## Task objective
Could you retype the lines below, starting at the line holding "Task: Switch to the Gantt chart view tab" and stopping at the line holding "378x302 pixels.", inclusive? Copy them exactly and drop the images.

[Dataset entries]
※

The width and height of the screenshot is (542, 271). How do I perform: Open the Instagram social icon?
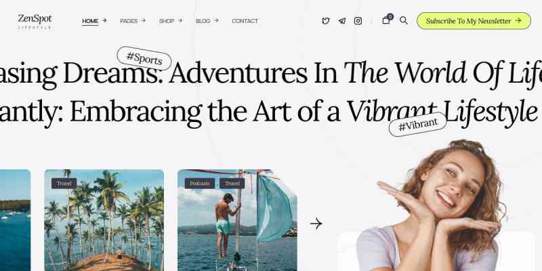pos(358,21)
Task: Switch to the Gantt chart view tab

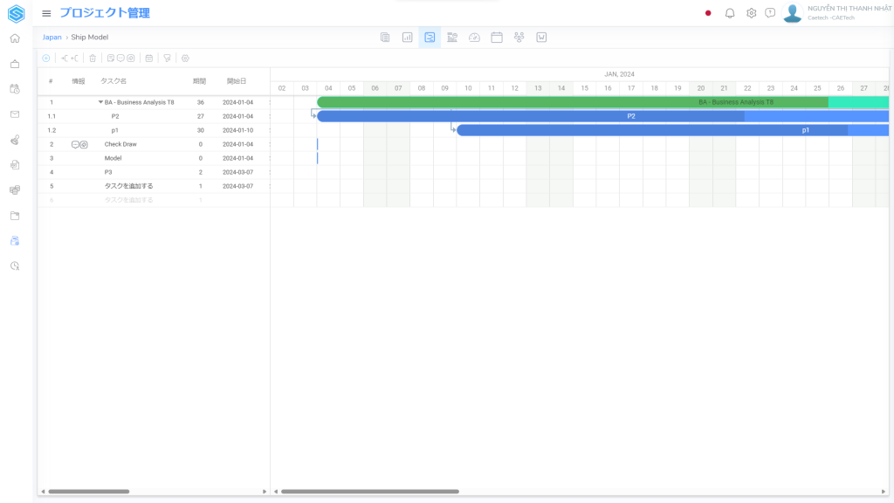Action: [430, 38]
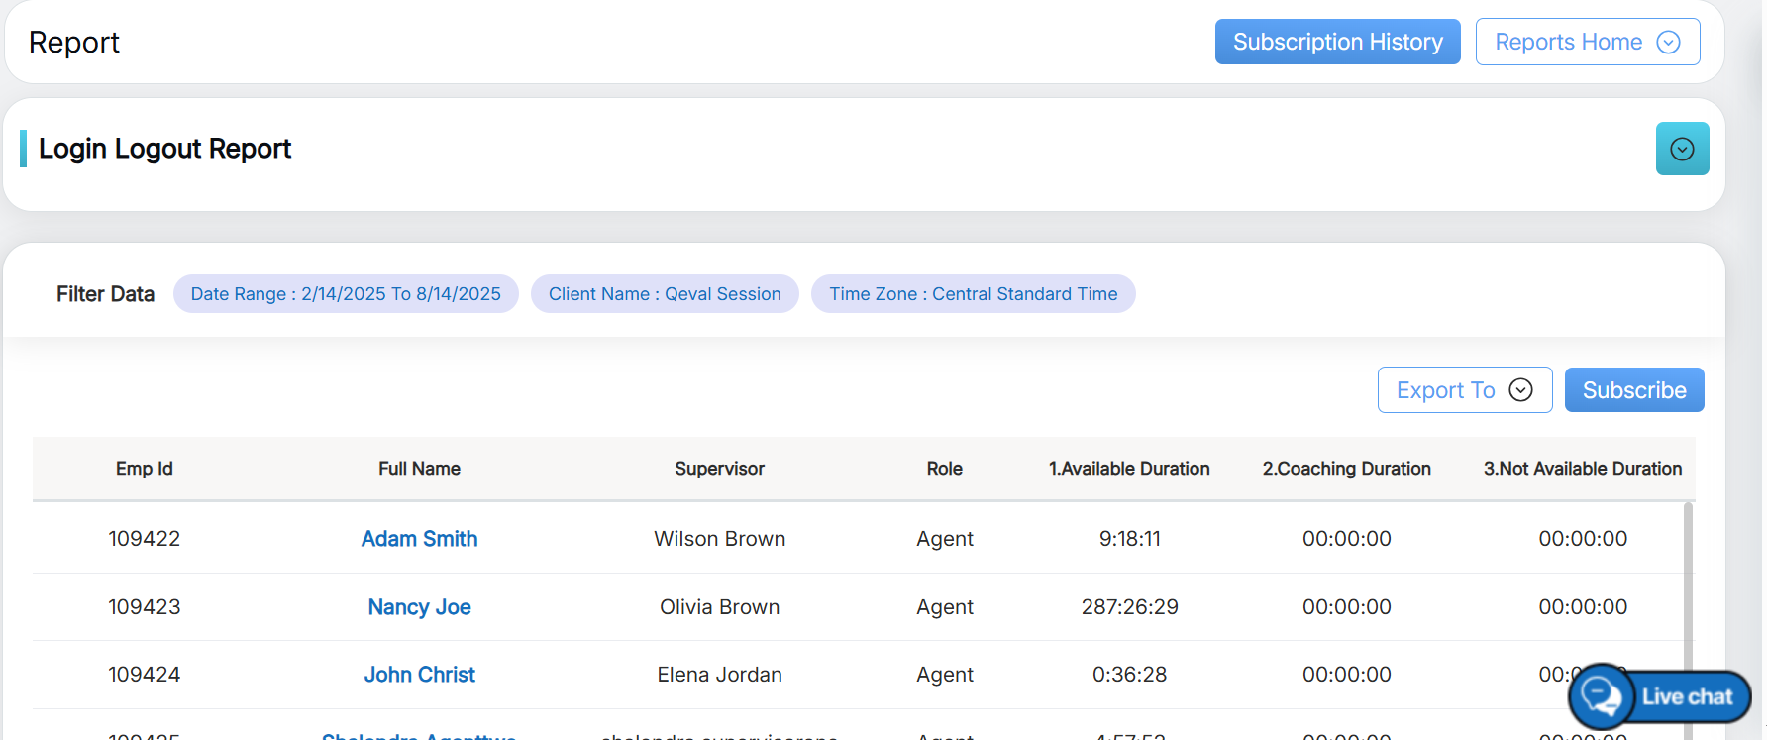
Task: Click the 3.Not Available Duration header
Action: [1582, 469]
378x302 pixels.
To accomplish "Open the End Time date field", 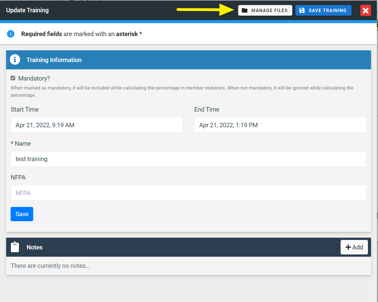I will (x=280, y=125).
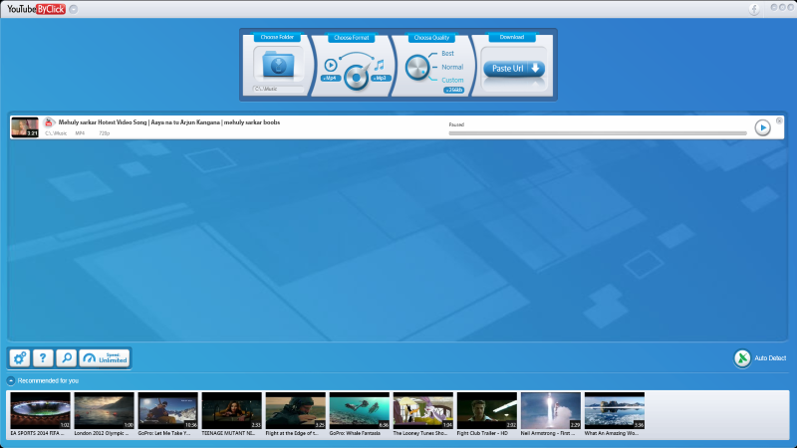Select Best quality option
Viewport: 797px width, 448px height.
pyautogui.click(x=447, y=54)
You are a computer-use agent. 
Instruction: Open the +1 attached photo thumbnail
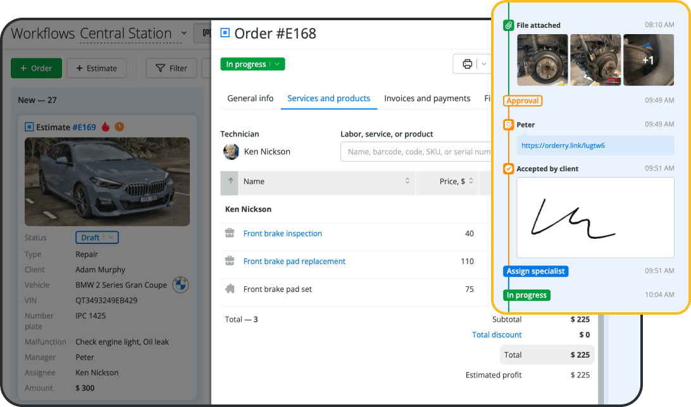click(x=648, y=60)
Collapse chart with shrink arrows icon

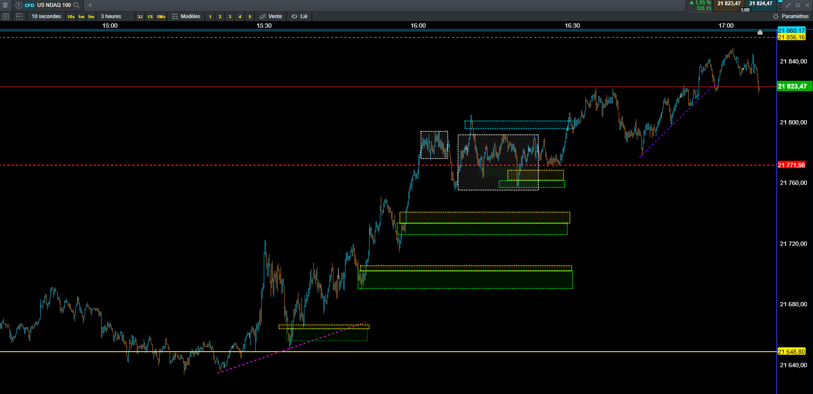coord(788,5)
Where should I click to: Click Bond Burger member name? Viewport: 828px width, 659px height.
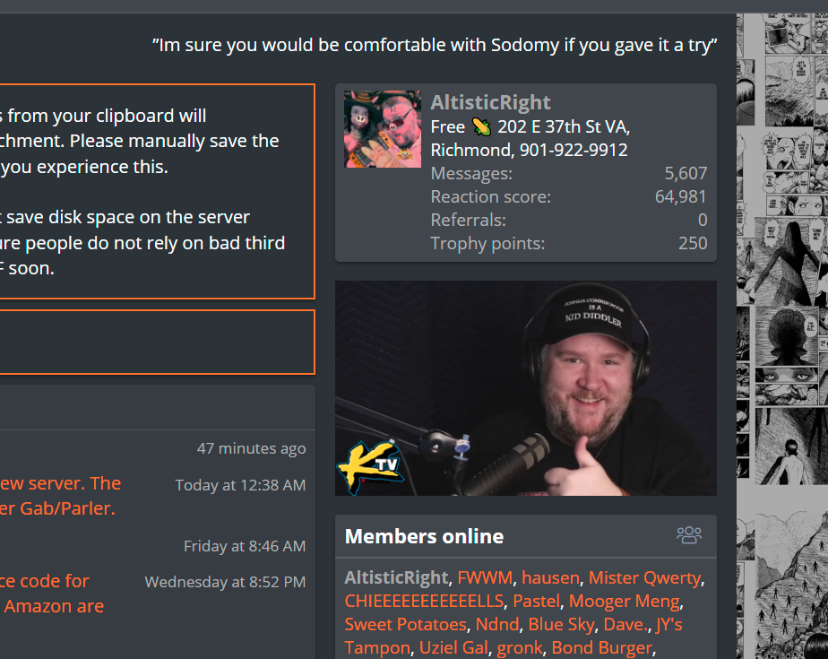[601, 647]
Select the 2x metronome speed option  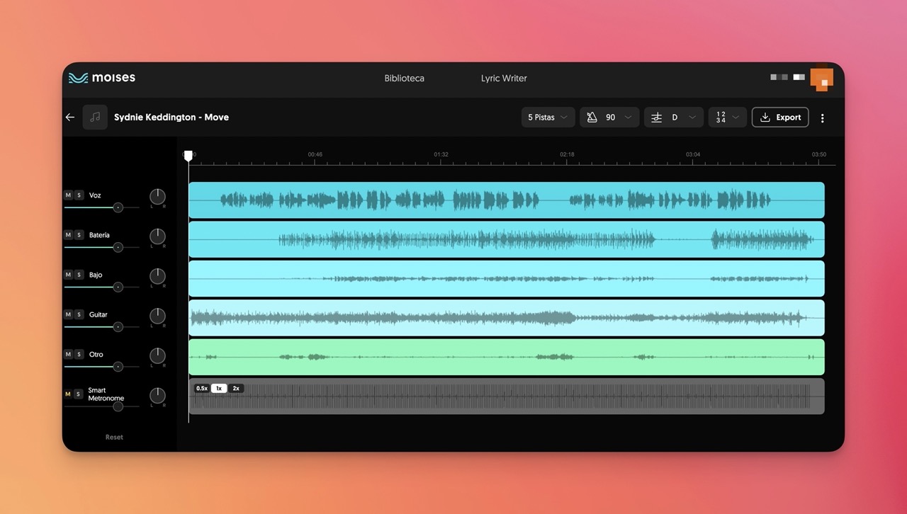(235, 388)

※

## Reply to the task
Task: Switch to the Gantt chart view tab

Action: [430, 38]
Task: Click the 3.Not Available Duration header
Action: [1582, 469]
378x302 pixels.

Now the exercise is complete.